Accordingly, the documentary stamp tax on insurance policies, though
imposed on the document itself, is actually levied on the privilege to
conduct insurance business. Under Section 173, the documentary stamp tax
becomes due and payable at the time the insurance policy is issued, with
the tax based on the amount insured by the policy as provided for in
Section 183.
Documentary Stamp Taxon the "Money Plus Plan"
The petitioner would have us reverse both the CTA and the Court of Appeals based on
our decision in Commissioner of Internal Revenue v. Lincoln Philippine Life Insurance
Company, Inc.
The Lincoln case has been invoked by both parties in different stages of this case.
The respondent relied on the CTA's ruling in the Lincoln case when it elevated its
protest there; and when we reversed the CTA's ruling therein, the petitioner called
the Court of Appeals' attention to it, and prayed for a decision upholding the
assessment for deficiency documentary stamp tax just like in the Lincoln case.
It is therefore necessary to briefly discuss the Lincoln case to determine its
applicability, if any, to the case now before us. Prior to 1984, Lincoln Philippine Life
Insurance Company, Inc. (Lincoln) had been issuing its "Junior Estate Builder Policy," a
special kind of life insurance policy because of a clause which provided for an
automatic increase in the amount of life insurance coverage upon attainment of a
certain age by the insured without the need of a new policy. As Lincoln paid
documentary stamp taxes only on the initial sum assured, the CIR issued a deficiency
documentary stamp tax assessment for the year 1984, the year the clause took
effect. Both the CTA and the Court of Appeals found no basis for the deficiency
assessment. As discussed above, however, this Court reversed both lower courts and
sustained the CIR's assessment.
This Court ruled that the increase in the sum assured brought about by the
"automatic increase" clause incorporated in Lincoln's Junior Estate Builder Policy was
still subject to documentary stamp tax, notwithstanding that no new policy was
issued, because the date of the effectivity of the increase, as well as its
amount, were already definite and determinable at the time the policy was
issued. As such, the tax base under Section 183, which is "the amount fixed
in the policy," is "the figure written on its face and whatever increases will
take effect in the future by reason of the 'automatic increase clause. This
Court added that the automatic increase clause was "in the nature of a conditional
obligation under Article 1181, by which the increase of the insurance coverage shall
depend upon the happening of the event which constitutes the obligation."
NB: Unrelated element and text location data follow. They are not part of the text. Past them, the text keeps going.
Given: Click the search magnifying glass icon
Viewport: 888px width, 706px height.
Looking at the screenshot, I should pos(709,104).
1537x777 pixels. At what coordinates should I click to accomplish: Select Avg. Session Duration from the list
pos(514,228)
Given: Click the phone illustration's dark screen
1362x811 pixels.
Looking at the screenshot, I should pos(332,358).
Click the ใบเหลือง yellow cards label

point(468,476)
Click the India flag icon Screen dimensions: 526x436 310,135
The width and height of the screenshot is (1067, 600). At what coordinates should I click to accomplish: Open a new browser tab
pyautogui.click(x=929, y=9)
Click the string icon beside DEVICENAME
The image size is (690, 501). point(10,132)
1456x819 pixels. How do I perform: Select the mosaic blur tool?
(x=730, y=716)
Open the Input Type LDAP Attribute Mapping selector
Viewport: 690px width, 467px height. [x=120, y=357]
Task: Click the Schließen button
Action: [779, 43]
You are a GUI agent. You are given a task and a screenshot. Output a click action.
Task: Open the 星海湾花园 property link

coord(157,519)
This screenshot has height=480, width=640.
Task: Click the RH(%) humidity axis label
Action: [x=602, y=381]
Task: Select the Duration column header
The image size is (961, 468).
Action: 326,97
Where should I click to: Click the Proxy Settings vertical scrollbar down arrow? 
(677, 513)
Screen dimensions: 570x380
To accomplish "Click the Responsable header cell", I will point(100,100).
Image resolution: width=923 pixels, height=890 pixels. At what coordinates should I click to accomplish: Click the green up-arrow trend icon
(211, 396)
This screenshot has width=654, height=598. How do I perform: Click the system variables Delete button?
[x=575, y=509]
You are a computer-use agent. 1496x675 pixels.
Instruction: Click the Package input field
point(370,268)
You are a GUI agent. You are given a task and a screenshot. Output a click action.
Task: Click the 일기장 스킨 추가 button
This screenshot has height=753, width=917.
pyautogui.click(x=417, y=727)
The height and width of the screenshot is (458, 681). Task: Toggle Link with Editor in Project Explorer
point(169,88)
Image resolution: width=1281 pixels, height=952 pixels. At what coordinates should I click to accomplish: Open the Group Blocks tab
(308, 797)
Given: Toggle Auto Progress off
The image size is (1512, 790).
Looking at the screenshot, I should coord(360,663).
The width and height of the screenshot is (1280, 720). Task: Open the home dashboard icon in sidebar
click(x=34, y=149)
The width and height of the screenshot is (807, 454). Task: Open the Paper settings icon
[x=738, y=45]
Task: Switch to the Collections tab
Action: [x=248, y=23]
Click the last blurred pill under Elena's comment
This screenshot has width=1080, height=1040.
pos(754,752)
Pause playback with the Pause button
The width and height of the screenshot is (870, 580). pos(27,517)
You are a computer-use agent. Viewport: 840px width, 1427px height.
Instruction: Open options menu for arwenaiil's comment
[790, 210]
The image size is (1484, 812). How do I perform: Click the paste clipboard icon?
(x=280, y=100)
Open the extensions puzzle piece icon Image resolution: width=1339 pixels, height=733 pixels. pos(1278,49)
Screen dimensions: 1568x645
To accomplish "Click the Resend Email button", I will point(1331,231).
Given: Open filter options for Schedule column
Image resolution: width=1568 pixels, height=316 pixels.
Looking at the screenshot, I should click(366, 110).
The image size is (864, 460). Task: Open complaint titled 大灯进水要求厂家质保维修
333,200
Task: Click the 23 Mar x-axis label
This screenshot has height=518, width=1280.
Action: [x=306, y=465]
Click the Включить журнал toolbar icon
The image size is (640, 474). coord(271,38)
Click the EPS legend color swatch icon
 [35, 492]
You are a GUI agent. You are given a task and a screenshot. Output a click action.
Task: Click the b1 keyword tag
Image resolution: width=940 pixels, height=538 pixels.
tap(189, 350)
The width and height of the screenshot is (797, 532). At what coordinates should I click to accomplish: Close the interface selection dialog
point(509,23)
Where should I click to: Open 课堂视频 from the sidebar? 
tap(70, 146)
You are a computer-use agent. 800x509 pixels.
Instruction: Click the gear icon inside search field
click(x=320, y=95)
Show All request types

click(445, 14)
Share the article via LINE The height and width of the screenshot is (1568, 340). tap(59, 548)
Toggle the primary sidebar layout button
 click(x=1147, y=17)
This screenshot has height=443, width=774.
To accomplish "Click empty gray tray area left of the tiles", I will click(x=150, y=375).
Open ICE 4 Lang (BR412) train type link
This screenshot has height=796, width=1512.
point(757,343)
Since the Lincoln case, wherein the then CIR's arguments for the BIR are very similar
to the petitioner's arguments herein, was decided in favor of the BIR, the petitioner is
now relying on our ruling therein to support his position in this case. Although the two
cases are similar in many ways, they must be distinguished by the nature of the
respective "clauses" in the life insurance policies involved, where we note a major
difference. In Lincoln, the relevant clause is the " Automatic Increase Clause"
which provided for the automatic increase in the amount of life insurance coverage
upon the attainment of a certain age by the insured, without any need for another
contract. In the case at bar, the clause in contention is the " Guaranteed Continuity
Clause" in respondent's Money Plus Plan, which reads:
GUARANTEED CONTINUITY
We guarantee the continuity of this Policy until the Expiry Date
stated in the Schedule provided that the effective premium is
consecutively paid when due or within the 31-day Grace
Period.
We shall not have the right to change premiums on your Policy
during the 20-year Policy term.
At the end of each twenty-year period, and provided that you
have not attained age 55, you may renew your Policy for a
further twenty-year period. To renew, you must submit proof of
insurability acceptable to MBLIC and pay the premium due
based on attained age according to the rates prevailing at the
time of renewal.
A simple reading of respondent's guaranteed continuity clause will show
that it is significantly different from the "automatic increase clause " in
Lincoln. The only things guaranteed in the respondent's continuity clause were: the
continuity of the policy until the stated expiry date as long as the premiums were
paid within the allowed time; the non-change in premiums for the duration of the 20year policy term; and the option to continue such policy after the 20-year period,
subject to certain requirements. In fact, even the continuity of the policy after its
term was not guaranteed as the decision to renew it belonged to the insured, subject
to certain conditions. Any increase in the sum assured, as a result of the
clause, had to survive a new agreement between the respondent and the
insured. The increase in the life insurance coverage was only corollary to
the new premium rate imposed based upon the insured's age at the time
the continuity clause was availed of . It was not automatic, was never
guaranteed, and was certainly neither definite nor determinable at the time
the policy was issued.
Therefore, the increases in the sum assured brought about by the guaranteed
continuity clause cannot be subject to documentary stamp tax under Section 183 as
insurance made upon the lives of the insured.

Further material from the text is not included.